Cuando el monstruo cayó de nuevo al agua, pudo ver algo más de su cuerpo: la cabeza era larga y angulosa. Tenía una prominente cresta huesuda sobre cada uno de los ojos, y de la parte externa de cada cresta le salía una especie de apéndice áspero que Eragon supuso que tendría más de dos metros. El cuello de la criatura le recordó el de una serpiente gigantesca. Por lo poco que se veía del torso, era liso y poderoso, y tenía aspecto de ser increíblemente robusto. A los lados del pecho presentaba un par de aletas como remos que se agitaban, inútiles, en el aire.

La criatura cayó sobre un costado, levantando un segundo espumarajo aún mayor.

Justo antes de que las olas cubrieran la silueta del monstruo, Eragon miró en el interior del ojo que tenía orientado hacia arriba, que era negro como una gota de alquitrán. La maldad que contenía —el odio descarnado, la furia y la frustración que percibió en la mirada fija de la bestia— le hicieron temblar y, por un momento, deseó encontrarse en el centro del desierto de Hadarac, puesto que tenía la sensación de que solo allí estaría a salvo del hambre ancestral de aquella criatura.

Con el corazón aún acelerado, soltó la empuñadura de
Brisingr
y se desplomó en la silla.

—¿Qué era eso?

Un Nïdhwal
—dijo Glaedr.

Eragon frunció el ceño. No recordaba haber leído sobre nada parecido en Ellesméra.

¿Y qué es un Nïdhwal?

Son raros, no se suele hablar mucho de ellos. Son al mar lo que los Fanghurs son al aire. Ambos están emparentados con los dragones.
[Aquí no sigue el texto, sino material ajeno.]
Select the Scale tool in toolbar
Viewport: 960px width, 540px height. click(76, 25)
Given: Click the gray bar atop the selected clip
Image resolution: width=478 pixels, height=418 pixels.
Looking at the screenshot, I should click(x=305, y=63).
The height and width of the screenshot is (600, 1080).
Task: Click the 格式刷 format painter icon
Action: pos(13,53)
Aunque las diferencias en aspecto son mayores, los Nïdhwals están más próximos a nosotros que los ruidosos Fanghurs.

Son inteligentes, e incluso tienen una estructura similar al eldunarí en el interior del pecho, lo que creemos que les permite permanecer sumergidos mucho tiempo y a grandes profundidades.

¿Pueden respirar fuego?

No, pero al igual que los Fanghurs, a menudo usan el poder de la mente para incapacitar a sus presas, algo que ha sido la ruina de más de un dragón.

¿¡Se comerían a uno de los suyos!?
—exclamó Saphira.

Para ellos, no nos parecemos en nada
—respondió Glaedr—.
Pero sí que se comen entre ellos, motivo por el que hay tan pocos. No tienen ningún interés en lo que pueda pasar fuera de su reino, y todos los intentos por razonar con ellos han fracasado. Es raro encontrar a uno tan cerca de la orilla. Había un tiempo en que solo se les encontraba a varias jornadas de vuelo de la costa, donde el mar es más profundo. Parece que se han vuelto más atrevidos o que están más desesperados desde la caída de los Jinetes.

Eragon volvió a estremecerse al recordar la sensación que le había producido la mente del Nïdhwal.

¿Por qué ni Oromis ni tú nos hablasteis de ellos?

Hay muchas cosas que no os enseñamos, Eragon. Teníamos un tiempo limitado, y lo mejor era emplearlo en prepararte para luchar contra Galbatorix, no contra todas las criaturas oscuras que acechan por las regiones inexploradas de Alagaësia.

Así pues, ¿hay otras cosas como los Nïdhwals que no conocemos?

Unas cuantas.

¡Pues háblanos de ellas, Ebrithil!
—le instó Saphira.

Haré un pacto contigo, Saphira, y contigo, Eragon. Dejemos pasar una semana, y si aún seguimos vivos y libres, estaré encantado de pasarme los próximos diez años hablándoos de todas las razas que conozco, hasta la última variedad de escarabajo, de los que hay muchísimas especies. Pero hasta entonces, concentrémonos en la tarea que nos ocupa. ¿Estamos de acuerdo?

Eragon y Saphira aceptaron a regañadientes, y no volvieron a hablar del tema.

El viento de cara aumentó y se convirtió en un vendaval borrascoso a medida que se acercaban a la tormenta, obstaculizando el vuelo de Saphira hasta hacerla volar a la mitad de su velocidad habitual. De vez en cuando, unas ráfagas violentas la sacudían y a veces la frenaban unos momentos. Siempre sabían cuando iban a llegar las ráfagas, ya que veían un reflejo sobre la superficie del agua, como si se cubriera de escamas plateadas.